Most occupations and jobs that exist today will still be around in the future, but in a "refashioned" form, Education Minister Ong Ye Kung has said.
"You will need to learn new tools, you may need to apply your skills slightly differently. You must be technologically savvy and open-minded. But the fundamental skill stays," he said in an interview on the future of work on Tuesday after the 45th WorldSkills Competition in Kazan, Russia.
For example, the skills needed by a customer chatbot trainer - a relatively new role - are probably similar to those of a customer service officer trainer, he said.
"It is still founded on those (customer service) skills, though you will also need to know how to operate the machine and the software," Mr Ong told The Straits Times.
When a chatbot cannot answer a customer's questions, one still needs to fall back on the human, he noted. "We always talk about the future of jobs, jobs we never think of and things we cannot imagine yet... but sometimes, we are scaring ourselves."
The importance of fundamental skills, even as jobs change, means "many of the things we are doing in the education system and training actually are relevant" in preparing the young and old for the future, Mr Ong said. "But we ourselves now need to be adaptable and open to the different ways that the work is being done."
On how the higher education landscape should evolve to keep pace with the changing job landscape, he highlighted four trends taking place in various universities.
The first, he said, is the blurring of lines between industry training - which is apprenticeship-based - and university training, which involves intellectual inquiry.
Universities will have to work with industries to co-develop curriculum and co-deliver lessons.
SAME SKILL, NEW WAYS
You will need to learn new tools, you may need to apply your skills slightly differently. You must be technologically savvy and open-minded.

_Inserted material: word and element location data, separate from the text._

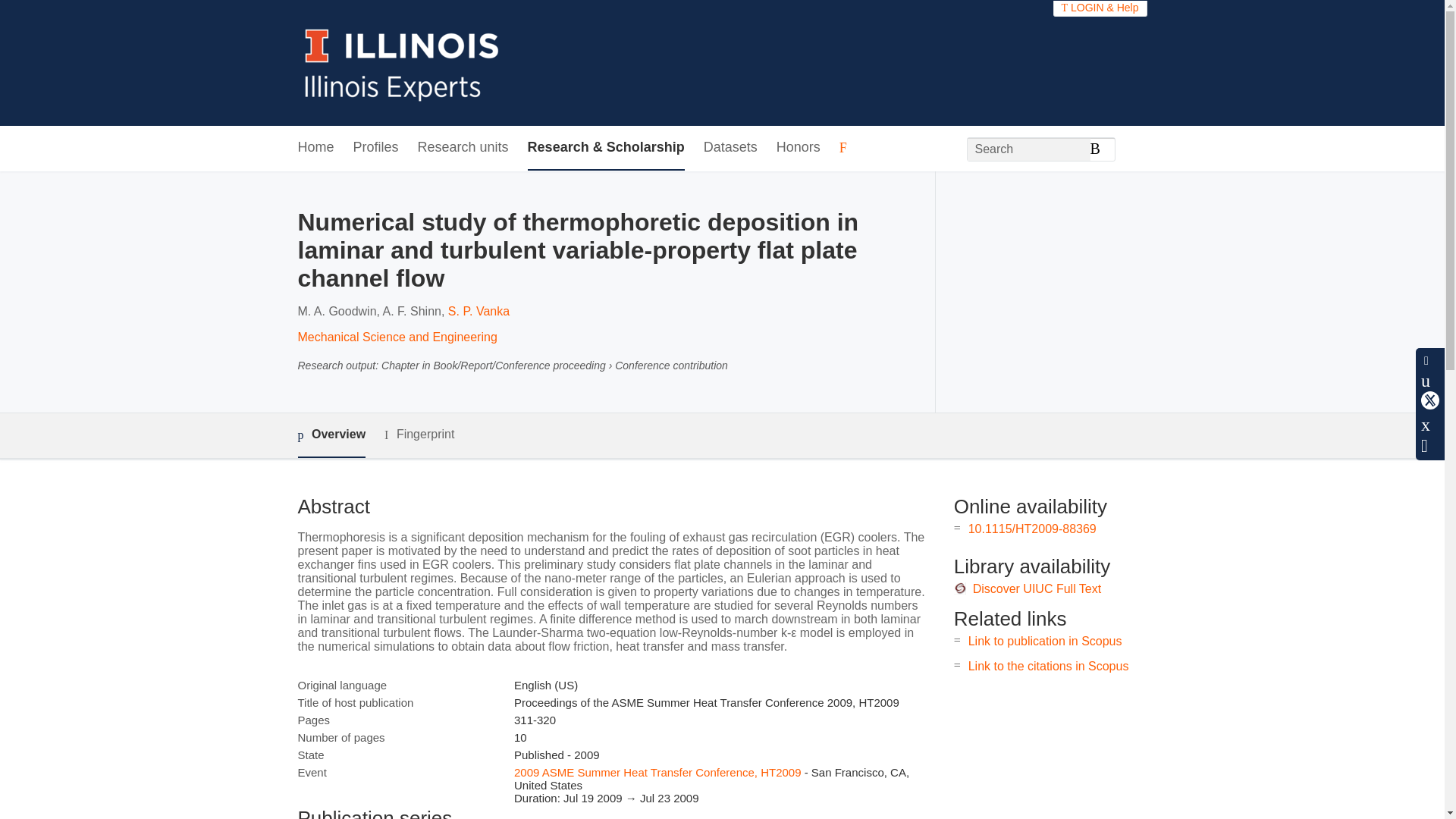
Honors (798, 148)
Overview (331, 435)
S. P. Vanka (478, 310)
Datasets (730, 148)
University of Illinois Urbana-Champaign Home (402, 62)
Research units (462, 148)
Link to the citations in Scopus (1048, 666)
Profiles (375, 148)
Mechanical Science and Engineering (396, 336)
Discover UIUC Full Text (1037, 588)
Link to publication in Scopus (1045, 640)
Fingerprint (419, 434)
2009 ASME Summer Heat Transfer Conference, HT2009 (657, 771)
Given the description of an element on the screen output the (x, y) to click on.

But the fundamental skill stays.
EDUCATION MINISTER ONG YE KUNG
The second theme is that education and learning in general, including for graduates, will have to be lifelong. "That means you no longer front-load education so much, and back-load working in the later part of your life... now it is more work and learn interspersing with each other all the way until you retire, and even post-retirement."
And these two themes lead to the third: that regardless of which route one starts out on - vocational or academic - learning will progressively have to be skills-based in nature.

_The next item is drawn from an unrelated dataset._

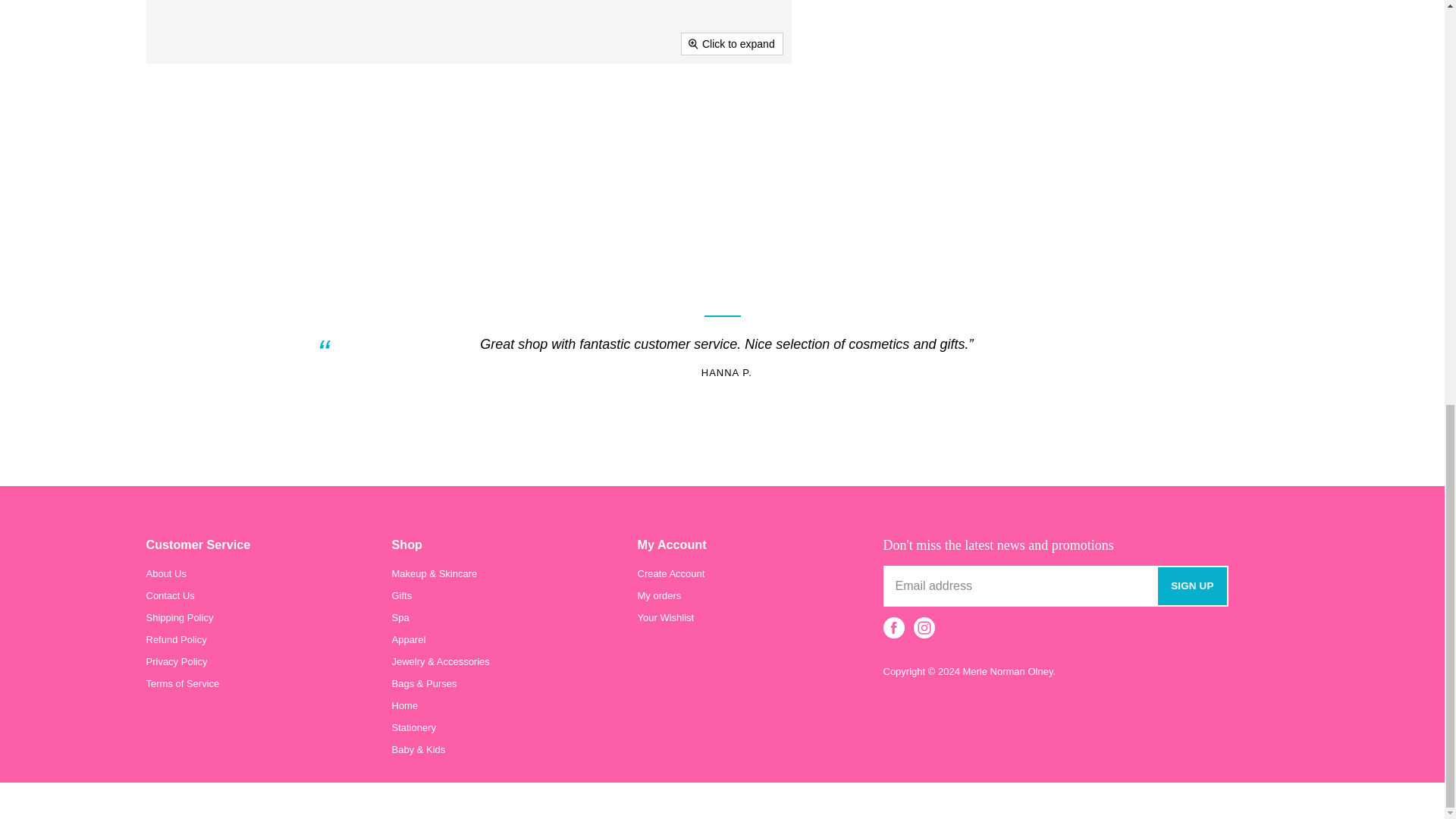
Instagram (923, 627)
Facebook (893, 627)
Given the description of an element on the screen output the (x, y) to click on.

The last theme he highlighted was that education will become more interdisciplinary.
Citing the Singapore University of Technology and Design, which emphasises interdisciplinary learning, he said: "This is itself going to become a deep expertise, to be able to learn a few things, draw connections and synergies, and then produce something."
Asked about best practices that Singapore is drawing from, he said the Government picks features from different countries and develops its own system, instead of learning wholesale from one country.
He listed Denmark, Switzerland and Australia as "systems that influenced us deeply".
Denmark's "flexicurity" model allows employers the flexibility to reconfigure the workforce, while providing a system of income security.
Mr Ong said this model is one where "training is not just for training", but also has to lead to outcomes like job placements.
Meanwhile, the Swiss have the ability to bring "prestige and acceptance and celebration" into vocational training. The SkillsFuture movement draws a lot of inspiration from them, he added.
Singapore developed the Workforce Skills Qualifications, or a common qualifications framework, through learning from Australia.
As for the future of work in Singapore decades down the road, Mr Ong said it would "depend on our economic future".
He noted how Singapore had a strong foreign direct investment (FDI) strategy to "leapfrog the region". Today, Singapore should tap the vibrant opportunities and dynamism of the region, he said.
"It's no longer about attracting FDI - which continues to be very important - but also to be able to position Singapore as a platform to engage the region, which means our people need to get out of Singapore. Be enterprising and venture out... If we succeed, then you will find more jobs that are exciting and different from today."